One of the unique features of the English Laws of Inheritance is that everyone is free to leave their estate to whomsoever they wish. Unlike many countries that have forced heirship rules over part or all of an estate, no such rules apply in England and Wales. However, in certain circumstances, your final Will and Testamentary Disposition might be challenged.

The First Myth: My family know my wishes – I don’t need to do anything else

As Mark Twain wrote “The lack of money is the root of all evil”. After nearly 40 years working in the legal field, I can attest that Mark Twain’s quote has proved very accurate. I have often been told by my clients that, “My family know my wishes” or “We are a close family, my children will never argue over money”.   Sadly, both these statements have proven to be wide of the mark. Regrettably, I have witnessed the closest family being torn apart after the death of the parents and, invariably, it is due to arguments over money. For example, I have often found myself hearing a variation of, “Mum always told me the house will come to me and not my siblings as they have their own houses”.

The truth is that unless you have made a Will that clearly sets out your wishes, family arguments will invariably follow. And even if you leave a Will, if your estate does not seem to be distributed fairly by your children and/or other dependents, there is a chance that a disgruntled child will bring a claim despite your stated your wishes.

The Second Myth: No one can challenge my wishes, as set out in my Will

Even though in English Law you are entitled to leave your estate to be distributed as you wish, if you decide to disinherit one or more of your children, or indeed another person who was dependent upon you during your lifetime, there is a possibility that they will be able to bring a claim against your estate. Such claims are notoriously expensive and can seriously reduce the size of your estate as the costs of such a claim are usually awarded to come out of the estate.

Additionally, if the estate has not been left to your children equally, a disgruntled child might also bring a claim against the estate.

A “dependent” in this context, this means someone to whom, during your lifetime, you were paying money to help them with their living expenses. If you do not make provision for their continued support from your estate, they could also bring a claim against your estate.

The Third Myth – My child is estranged, they will never want any part of my estate

This is incorrect. Any child, no matter how estranged they were from you during your lifetime, can bring a claim against your estate if they are not included as a beneficiary under the terms of your Will or you did not make adequate provision for them, without setting out your reasons for doing so.

Many times, I have come across a situation where a child who may not have spoken to their parent for a decade or more, suddenly returns to the scene after your death expecting to receive “their share”.

The Solution – Prepare a detailed statement or letter

Whilst there can never be ever be a 100% guarantee that a challenge will not be made to your Will, you can increase your levels of assurance by leaving a detailed letter addressed to your executors which can be shown to the Court, if necessary. This will assist a judge with understanding your reasoning and why you arranged your affairs in the way that way you did.

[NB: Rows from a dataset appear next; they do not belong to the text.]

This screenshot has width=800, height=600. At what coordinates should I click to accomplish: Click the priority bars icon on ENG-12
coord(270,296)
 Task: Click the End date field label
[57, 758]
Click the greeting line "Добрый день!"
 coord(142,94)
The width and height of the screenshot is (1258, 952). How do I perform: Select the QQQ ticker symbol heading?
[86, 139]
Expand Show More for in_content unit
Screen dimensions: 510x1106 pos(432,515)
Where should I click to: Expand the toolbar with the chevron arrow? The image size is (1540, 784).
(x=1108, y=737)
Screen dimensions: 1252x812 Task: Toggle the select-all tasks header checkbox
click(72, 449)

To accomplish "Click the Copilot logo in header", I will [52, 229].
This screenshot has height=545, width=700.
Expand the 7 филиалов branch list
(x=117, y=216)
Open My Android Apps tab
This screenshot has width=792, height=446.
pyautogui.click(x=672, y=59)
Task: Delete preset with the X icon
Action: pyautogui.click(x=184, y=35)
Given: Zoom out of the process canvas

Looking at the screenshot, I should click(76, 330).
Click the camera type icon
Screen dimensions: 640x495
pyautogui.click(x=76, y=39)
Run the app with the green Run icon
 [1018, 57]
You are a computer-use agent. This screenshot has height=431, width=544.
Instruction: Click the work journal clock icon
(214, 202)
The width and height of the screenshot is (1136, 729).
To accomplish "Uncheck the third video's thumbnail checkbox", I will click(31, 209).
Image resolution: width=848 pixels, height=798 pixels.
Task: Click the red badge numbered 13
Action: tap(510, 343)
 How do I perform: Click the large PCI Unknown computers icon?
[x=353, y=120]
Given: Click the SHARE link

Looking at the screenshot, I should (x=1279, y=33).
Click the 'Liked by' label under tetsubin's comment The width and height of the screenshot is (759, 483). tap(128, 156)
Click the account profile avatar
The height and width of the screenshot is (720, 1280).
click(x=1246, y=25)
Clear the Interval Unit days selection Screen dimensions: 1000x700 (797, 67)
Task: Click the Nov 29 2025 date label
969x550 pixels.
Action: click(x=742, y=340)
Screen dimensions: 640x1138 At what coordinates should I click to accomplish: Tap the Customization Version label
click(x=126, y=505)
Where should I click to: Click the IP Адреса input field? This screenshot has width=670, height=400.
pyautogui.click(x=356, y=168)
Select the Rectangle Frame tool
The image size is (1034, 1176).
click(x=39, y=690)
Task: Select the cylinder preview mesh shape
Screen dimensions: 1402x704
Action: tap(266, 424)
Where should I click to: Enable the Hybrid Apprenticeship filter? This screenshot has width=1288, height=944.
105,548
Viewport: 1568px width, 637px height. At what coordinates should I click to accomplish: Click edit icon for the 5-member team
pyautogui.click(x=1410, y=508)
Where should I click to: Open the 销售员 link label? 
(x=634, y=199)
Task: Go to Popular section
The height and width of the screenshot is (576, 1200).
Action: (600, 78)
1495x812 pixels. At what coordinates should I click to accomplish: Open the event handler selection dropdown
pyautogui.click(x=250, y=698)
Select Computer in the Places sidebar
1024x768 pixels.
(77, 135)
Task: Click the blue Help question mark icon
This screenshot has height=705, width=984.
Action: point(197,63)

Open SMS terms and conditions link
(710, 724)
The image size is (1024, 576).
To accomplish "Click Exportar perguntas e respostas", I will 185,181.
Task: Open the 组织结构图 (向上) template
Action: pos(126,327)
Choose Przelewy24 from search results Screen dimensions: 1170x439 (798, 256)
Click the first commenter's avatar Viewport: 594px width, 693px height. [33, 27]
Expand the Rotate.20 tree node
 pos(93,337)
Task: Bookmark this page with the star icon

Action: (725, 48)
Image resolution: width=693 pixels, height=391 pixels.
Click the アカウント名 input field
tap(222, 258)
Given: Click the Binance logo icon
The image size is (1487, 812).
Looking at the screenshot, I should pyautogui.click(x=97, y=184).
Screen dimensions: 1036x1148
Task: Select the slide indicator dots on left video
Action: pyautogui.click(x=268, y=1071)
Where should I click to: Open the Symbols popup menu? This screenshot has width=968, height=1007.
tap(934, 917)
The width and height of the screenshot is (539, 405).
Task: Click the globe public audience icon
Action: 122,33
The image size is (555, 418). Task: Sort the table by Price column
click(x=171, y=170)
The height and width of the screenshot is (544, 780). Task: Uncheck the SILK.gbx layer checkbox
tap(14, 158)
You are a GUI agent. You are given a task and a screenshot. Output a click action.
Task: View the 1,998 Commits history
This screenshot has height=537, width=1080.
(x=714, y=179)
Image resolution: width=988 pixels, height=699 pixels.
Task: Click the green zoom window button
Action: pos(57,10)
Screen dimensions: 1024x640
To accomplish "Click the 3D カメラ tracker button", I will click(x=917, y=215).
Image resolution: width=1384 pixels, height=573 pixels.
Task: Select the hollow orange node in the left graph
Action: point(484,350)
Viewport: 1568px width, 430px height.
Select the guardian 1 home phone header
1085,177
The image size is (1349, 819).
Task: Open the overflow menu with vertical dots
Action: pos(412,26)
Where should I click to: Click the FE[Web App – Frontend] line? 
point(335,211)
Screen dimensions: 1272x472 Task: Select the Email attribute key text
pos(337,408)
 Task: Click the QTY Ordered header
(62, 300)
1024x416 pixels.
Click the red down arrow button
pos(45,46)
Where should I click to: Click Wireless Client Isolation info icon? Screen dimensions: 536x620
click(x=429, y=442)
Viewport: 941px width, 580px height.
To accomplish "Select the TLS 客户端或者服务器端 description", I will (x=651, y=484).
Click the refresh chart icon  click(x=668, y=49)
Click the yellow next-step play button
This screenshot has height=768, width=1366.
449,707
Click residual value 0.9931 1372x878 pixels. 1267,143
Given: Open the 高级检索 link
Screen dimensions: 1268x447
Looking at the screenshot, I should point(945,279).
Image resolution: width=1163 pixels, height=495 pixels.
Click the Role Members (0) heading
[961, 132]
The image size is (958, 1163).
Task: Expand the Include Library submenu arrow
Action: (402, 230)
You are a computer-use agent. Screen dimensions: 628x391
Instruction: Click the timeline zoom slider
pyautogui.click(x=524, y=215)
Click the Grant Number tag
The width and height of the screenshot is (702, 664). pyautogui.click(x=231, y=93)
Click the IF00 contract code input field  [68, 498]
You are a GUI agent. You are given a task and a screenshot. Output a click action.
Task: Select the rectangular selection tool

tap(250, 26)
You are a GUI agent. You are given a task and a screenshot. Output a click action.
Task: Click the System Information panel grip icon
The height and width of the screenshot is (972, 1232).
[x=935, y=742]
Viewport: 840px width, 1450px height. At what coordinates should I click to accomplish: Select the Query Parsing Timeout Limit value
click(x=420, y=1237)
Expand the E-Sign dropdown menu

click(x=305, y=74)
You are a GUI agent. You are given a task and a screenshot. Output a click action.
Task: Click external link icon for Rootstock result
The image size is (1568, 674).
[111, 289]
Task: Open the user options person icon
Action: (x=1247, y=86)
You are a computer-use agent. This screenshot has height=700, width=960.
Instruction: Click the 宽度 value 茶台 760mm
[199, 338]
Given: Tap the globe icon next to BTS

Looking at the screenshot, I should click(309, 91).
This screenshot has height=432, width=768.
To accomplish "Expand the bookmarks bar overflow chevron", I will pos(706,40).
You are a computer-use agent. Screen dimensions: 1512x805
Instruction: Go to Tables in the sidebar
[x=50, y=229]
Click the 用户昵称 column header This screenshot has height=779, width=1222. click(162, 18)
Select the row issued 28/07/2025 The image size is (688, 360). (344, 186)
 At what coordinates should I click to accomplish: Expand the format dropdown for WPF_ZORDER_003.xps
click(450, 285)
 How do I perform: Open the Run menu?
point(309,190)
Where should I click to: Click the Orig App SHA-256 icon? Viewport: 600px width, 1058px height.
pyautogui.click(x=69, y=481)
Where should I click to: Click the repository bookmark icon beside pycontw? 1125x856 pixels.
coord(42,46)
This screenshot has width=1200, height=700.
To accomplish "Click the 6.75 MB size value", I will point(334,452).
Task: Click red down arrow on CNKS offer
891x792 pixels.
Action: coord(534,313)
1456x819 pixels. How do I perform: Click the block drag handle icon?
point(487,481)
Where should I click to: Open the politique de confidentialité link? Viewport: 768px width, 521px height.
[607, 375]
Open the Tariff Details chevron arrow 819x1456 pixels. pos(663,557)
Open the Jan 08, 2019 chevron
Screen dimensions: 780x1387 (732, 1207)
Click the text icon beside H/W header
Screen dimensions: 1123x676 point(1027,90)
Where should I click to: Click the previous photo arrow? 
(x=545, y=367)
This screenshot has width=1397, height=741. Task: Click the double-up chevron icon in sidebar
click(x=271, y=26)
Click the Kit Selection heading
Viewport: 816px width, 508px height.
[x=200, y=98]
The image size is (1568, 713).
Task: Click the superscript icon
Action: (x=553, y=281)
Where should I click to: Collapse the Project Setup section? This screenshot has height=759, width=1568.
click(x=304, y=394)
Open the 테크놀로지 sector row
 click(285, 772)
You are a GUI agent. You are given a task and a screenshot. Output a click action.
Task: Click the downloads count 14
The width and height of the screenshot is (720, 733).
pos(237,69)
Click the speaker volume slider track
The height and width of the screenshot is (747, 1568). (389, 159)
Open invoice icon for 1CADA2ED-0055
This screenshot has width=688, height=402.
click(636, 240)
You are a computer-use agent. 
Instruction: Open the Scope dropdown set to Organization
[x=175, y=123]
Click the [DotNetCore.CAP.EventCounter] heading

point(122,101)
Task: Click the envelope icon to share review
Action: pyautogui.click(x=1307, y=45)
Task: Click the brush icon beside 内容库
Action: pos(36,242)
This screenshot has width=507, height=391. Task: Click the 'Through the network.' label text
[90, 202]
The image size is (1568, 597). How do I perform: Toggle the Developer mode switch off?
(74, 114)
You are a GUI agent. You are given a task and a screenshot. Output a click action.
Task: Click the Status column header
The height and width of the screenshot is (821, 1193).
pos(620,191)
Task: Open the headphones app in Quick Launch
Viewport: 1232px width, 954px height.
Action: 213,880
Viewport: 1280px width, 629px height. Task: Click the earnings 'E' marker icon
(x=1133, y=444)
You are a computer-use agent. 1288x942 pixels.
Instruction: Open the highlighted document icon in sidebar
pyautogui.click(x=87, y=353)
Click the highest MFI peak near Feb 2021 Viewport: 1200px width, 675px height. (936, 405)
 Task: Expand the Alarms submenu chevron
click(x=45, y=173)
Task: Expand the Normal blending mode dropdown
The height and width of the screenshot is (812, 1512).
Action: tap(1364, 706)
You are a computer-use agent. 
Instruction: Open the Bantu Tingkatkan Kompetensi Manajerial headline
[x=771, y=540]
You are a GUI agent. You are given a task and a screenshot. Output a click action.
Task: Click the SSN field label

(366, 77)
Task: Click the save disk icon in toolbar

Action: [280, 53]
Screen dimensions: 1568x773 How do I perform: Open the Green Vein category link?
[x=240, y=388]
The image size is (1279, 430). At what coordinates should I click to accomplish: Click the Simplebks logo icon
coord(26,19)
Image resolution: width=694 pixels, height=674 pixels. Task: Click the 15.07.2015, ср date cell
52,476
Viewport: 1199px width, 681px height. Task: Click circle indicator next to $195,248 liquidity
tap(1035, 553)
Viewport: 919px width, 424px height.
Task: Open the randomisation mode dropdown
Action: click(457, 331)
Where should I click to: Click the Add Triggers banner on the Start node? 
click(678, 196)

This is important because a judge will always consider a testator’s (the person who made the will) reasoning. However, if there is nothing written down, a judge can only hear third party evidence, which will not carry as much evidential weight.

Although it might be painful for an individual to write such a letter, the more details that you can provide by way of a detailed explanation, will assist the Court if the matter becomes contested. If you do not provide an explanation, a judge will have no evidence from you before him or her as to why you acted as you did.

Even with a detailed letter, a judge may not agree with your rationale, and nothing can fetter his or her discretion in the matter, but without such an explanation your wishes may not even be taken into account at all, and the provisions in your Will may not be implemented.

As ever, the devil is in the detail. If you are minded, for very good and justifiable reasons to treat your children unequally, you must ensure that you have prepared a very detailed statement or letter addressed to your executors setting out your reasons.

For more information about the drafting your Will and a detailed letter if necessary, please contact a member of our Private Wealth Department: Rhea Rughani, Colin Glass or Vincenzo Mazzone.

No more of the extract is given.